Diese durchaus soziale Ambivalenz wurde für Richard Wagner, selbst gewisser Libertinage nicht abgeneigt, ein klangästhetisch revolutionärer Treibstoff in seiner auf einem Ritterepos basierenden Oper „Tristan und Isolde“, wo die Musik unstillbare Liebessehnsucht zu mystischer Steigerung des Eros aus mittelalterlichem Sujet „Was sie sich klagten und versagten, in keuscher Töne Golde“ transformiert.  

Gerade im Hinblick auf eine kritische Revision des bürgerlichen Moralkodex wird seit 2007 das ambitionierte „Wagner trifft Mann“-Projekt  international beachtet, in dessen Fortsetzung am 6. Oktober 2013 die „Tristan und Isolde“-Premiere im Theater Lübeck stattfand. Die Umdeutung ist schon in den bis zum Hals geschlossenen Kostümen evident: die Männer in schwarzen Anzügen, knöchellange Roben für die Frauen, kurzum: wie in Kleidungskäfige versteckte Körper, aus denen sich die Protagonisten nur verbal zu befreien versuchen. Dennoch hat Kostüm- und Bühnenbildnerin Tatjana Ivschina keine historistische Perspektive eingenommen, sondern durch vages Biedermeier-Interieur einen flexiblen Raum entworfen, der über die drei Aufzüge sukzessive sichtbare Zeichen schäbiger Dekadenz zeigt. (Einzig störendes Detail ist, dass nicht mit Schwertern, sondern mit Messern, klein wie Küchenbesteck, getötet wird. Wären Pistolen da nicht angemessener gewesen?)  

Analog hat Anthony Pilavachi die Oper als gesungene Sprachhandlung stringent inszeniert: mit eher gebremsten Körperbewegungen, besonders signifikant in den Momenten, nachdem Tristan und Isolde den Liebestrank geschluckt haben und eigentlich in Ekstase übereinander herfallen sollten. Doch sie unterbrechen sich abrupt, als sie sich die Kleider vom Leib reißen, bleiben „keusch“,  ihre Sehnsucht in eigener Verklemmung unerfüllt, sodass „unbewusst, höchste Lust“, die letzten Worte von Isolde nach Tristans Tod, schon als vergeblicher Hilferuf empfunden werden kann, trotz Wagners extremer Sublimierung des Liebesglücks zum Jenseits.       

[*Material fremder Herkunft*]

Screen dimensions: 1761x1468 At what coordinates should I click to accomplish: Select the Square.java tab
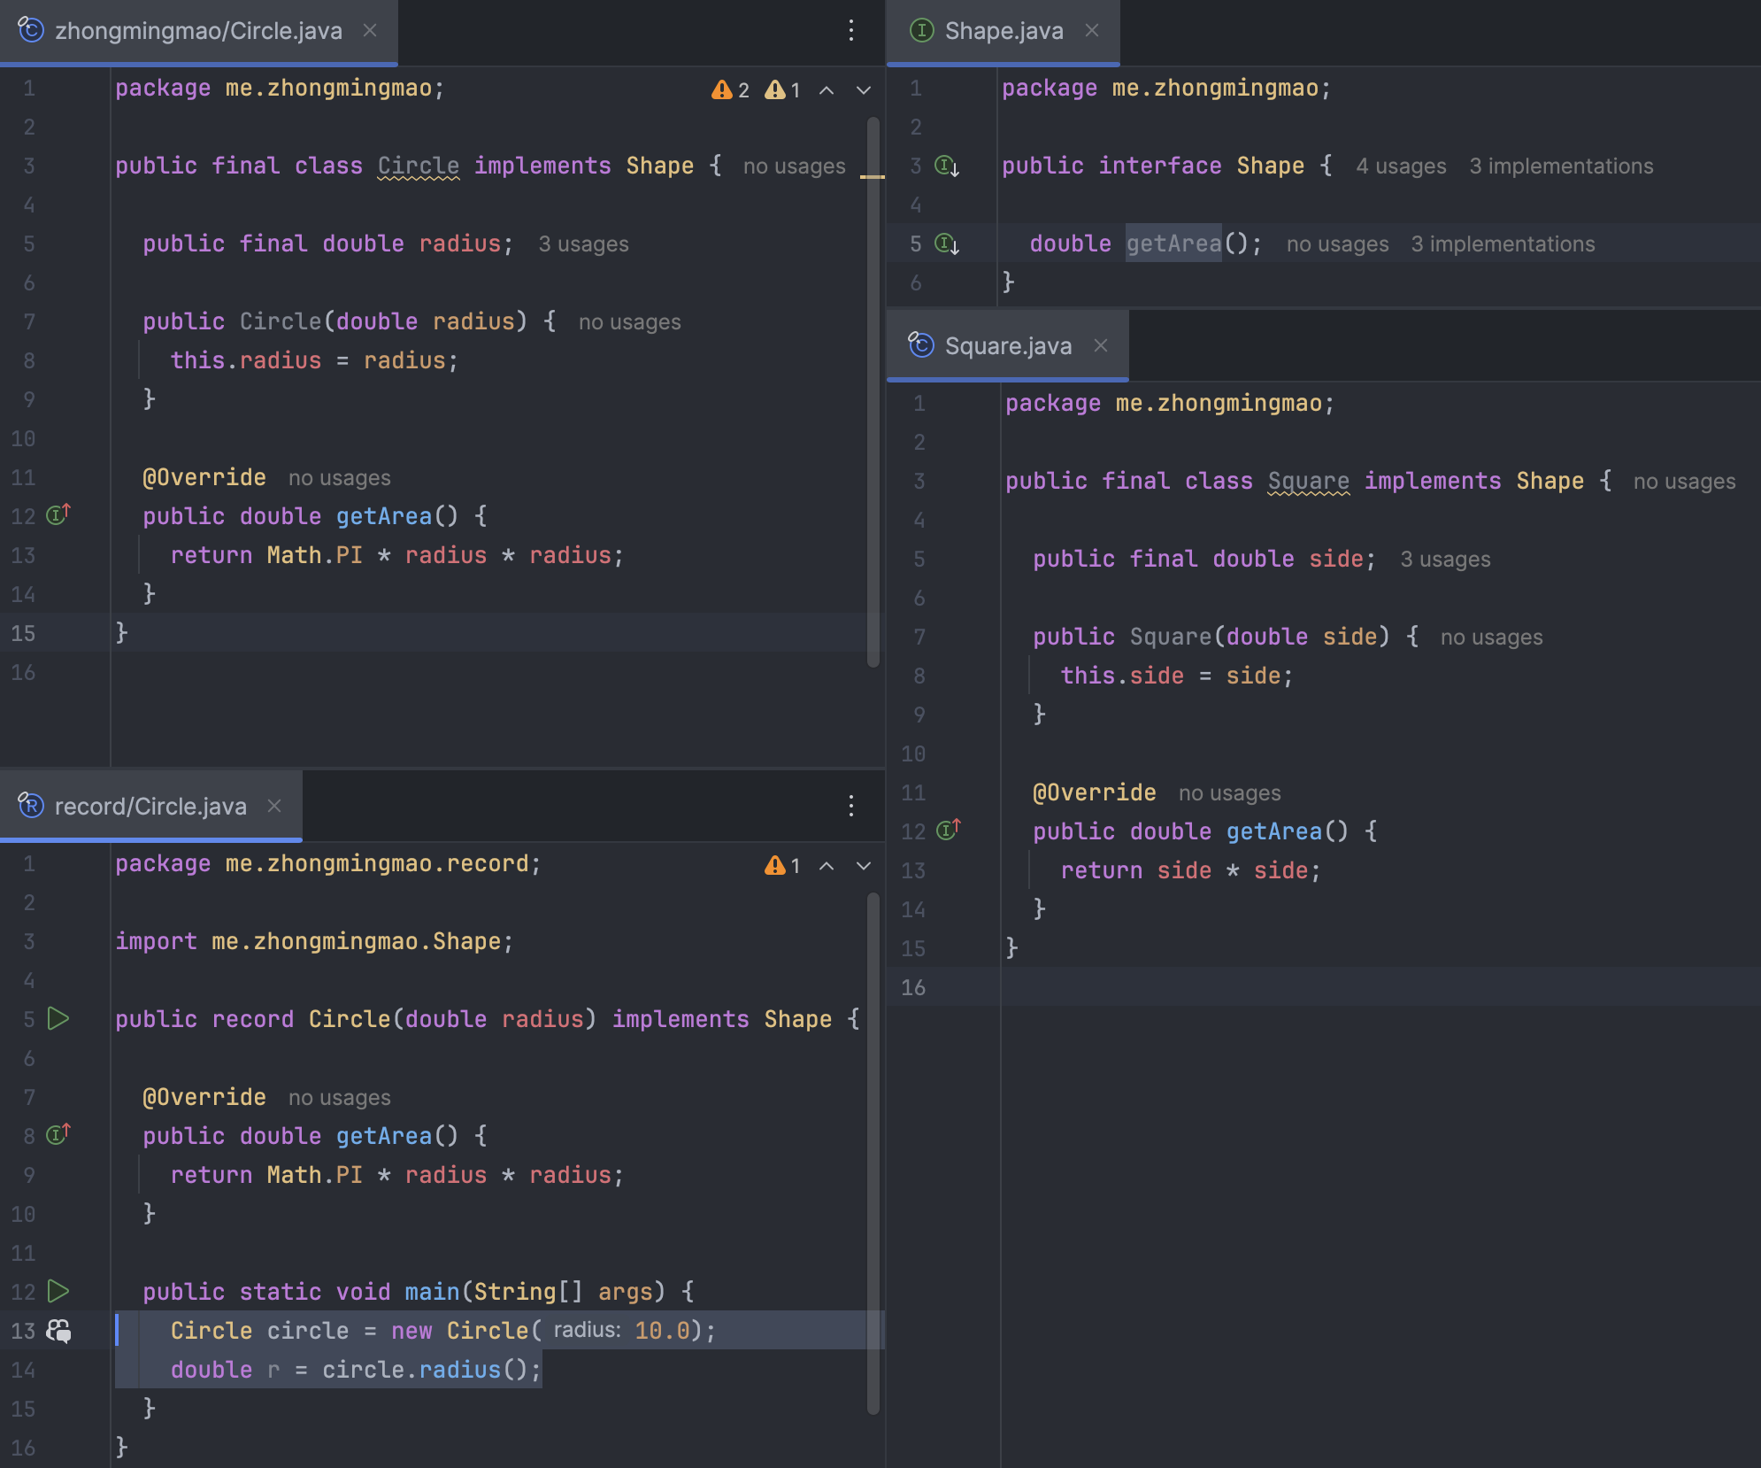(1007, 346)

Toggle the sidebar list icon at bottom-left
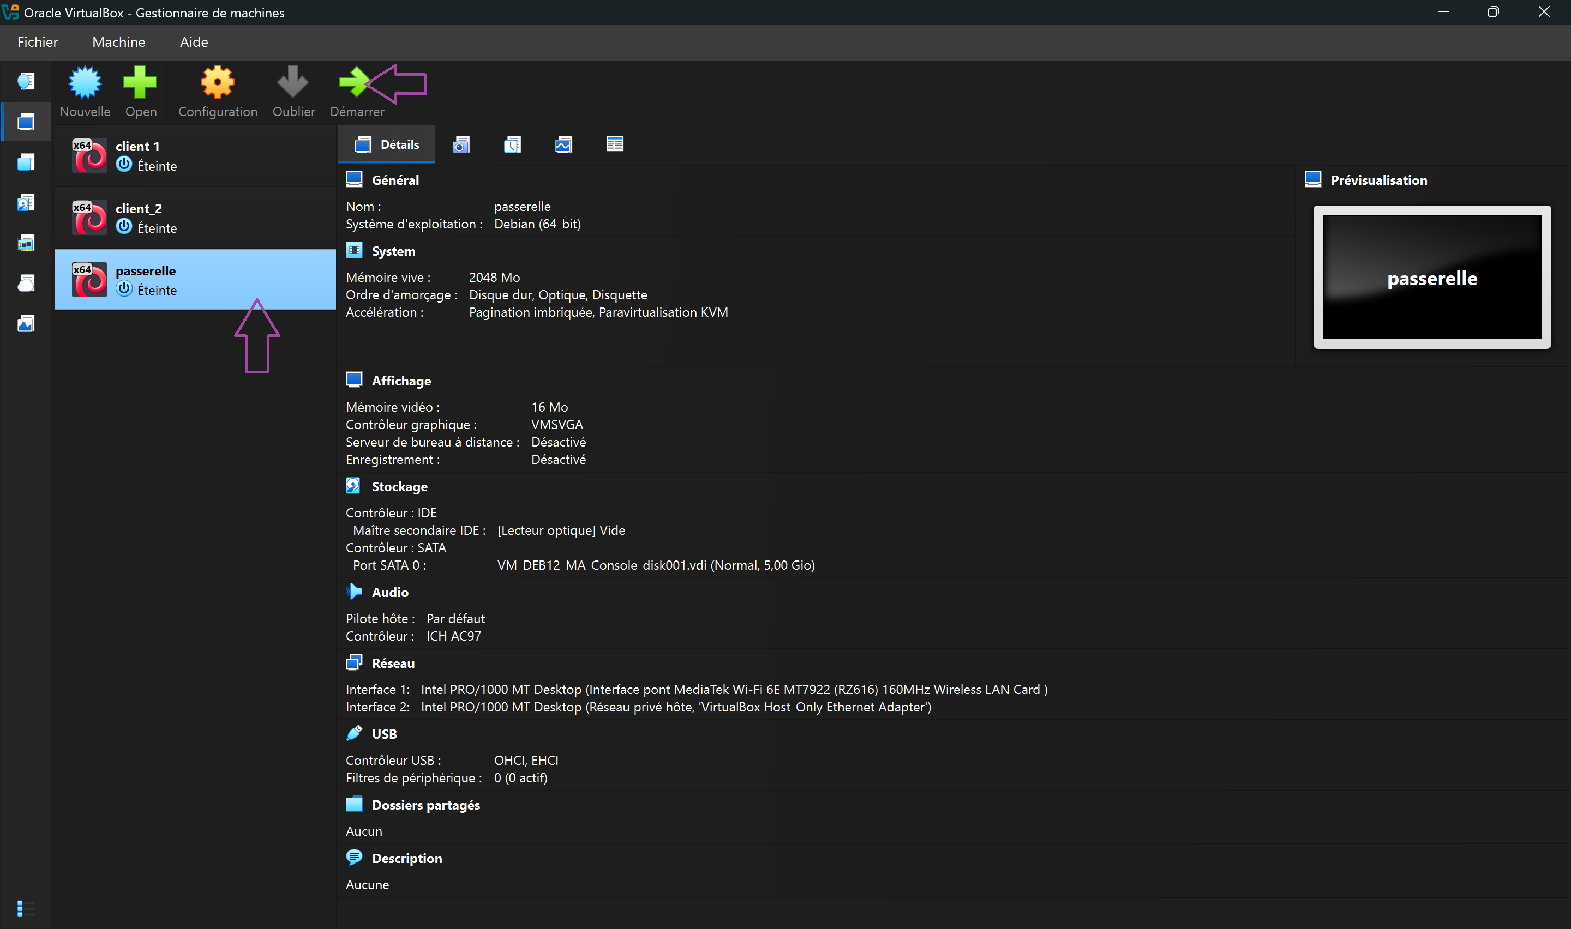(26, 908)
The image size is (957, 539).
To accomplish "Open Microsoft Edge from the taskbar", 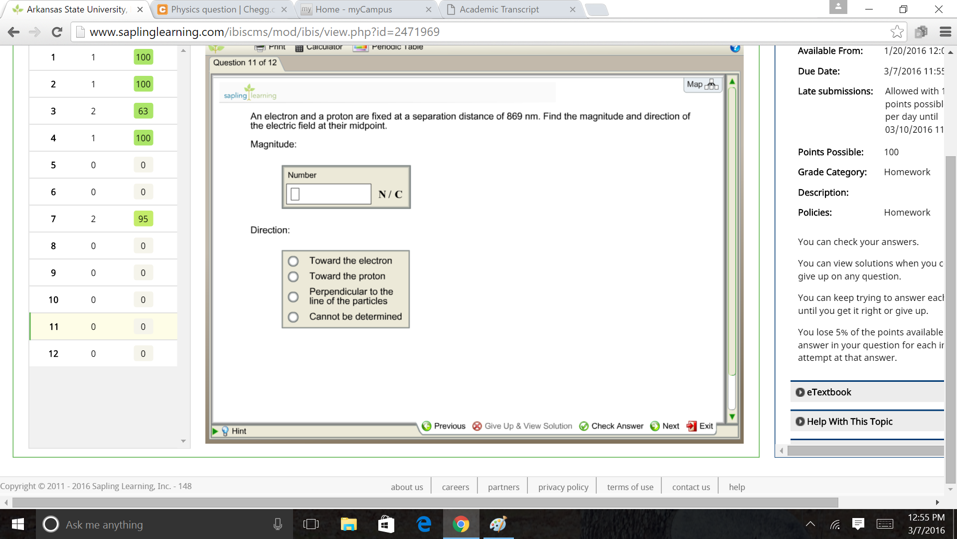I will click(x=424, y=524).
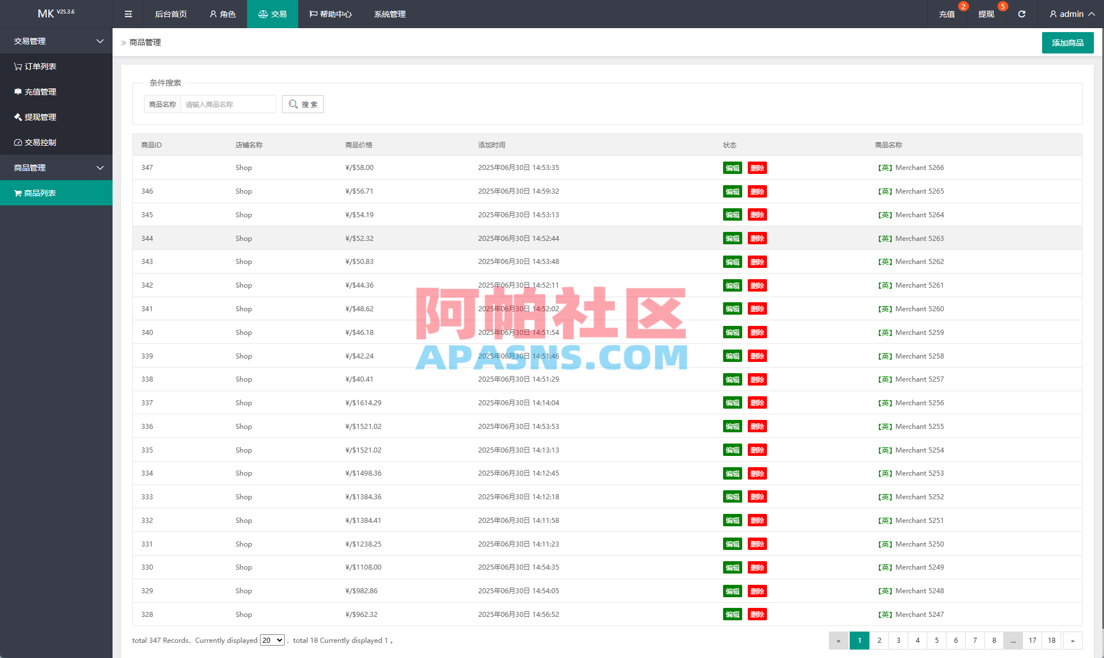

Geführt wurde die „Handlung“ (so der Untertitel) mit Wagners von chromatischer Vergeblichkeit gefüllten Musik, deren wogenden sinnlichen Qualitäten mit den Lübecker Philharmonikern unter der souveränen Leitung von Roman Brogli-Sacher in weichen Timbres zur Geltung kamen. In dieser Klangumgebung konnten sich die Protagonisten optimal darstellen: Edith Haller als Isolde hatte nicht nur notwendiges Stimmvolumen, sondern artikulierte auch präzis in emotionaler Expressivität, ebenso wie Wioletta Hebrowska als Brangäne, deren verzweifelt-ehrerbietige Vertraute. In Vertretung des für die Premiere disponierten, aber kurzfristig erkrankten Jeffrey Dowd konnte Richard Decker die Tristan-Rolle in gedrosselter Leidenschaft doch überzeugend darstellen.

Etwas zurückhaltend war Martin Blasius als geprellter König Marke, während Michael Vier die Gewissenskonflikte von Tristans getreuem Freund Kurwenal vehement entäußerte.  So hat die Lübecker Interpretation von „Tristan und Isolde“ doch darauf hingewiesen, dass sich der bürgerliche Eros am eigenen brüchigen Seelenideal ruinieren kann. Aus diesem Grund hat sie nicht nur aktuellen Bezug, sondern auch berechtigten Bestand für die Zukunft.

Weitere Vorstellungen: 20./27.10., 10.11., 1./29.12.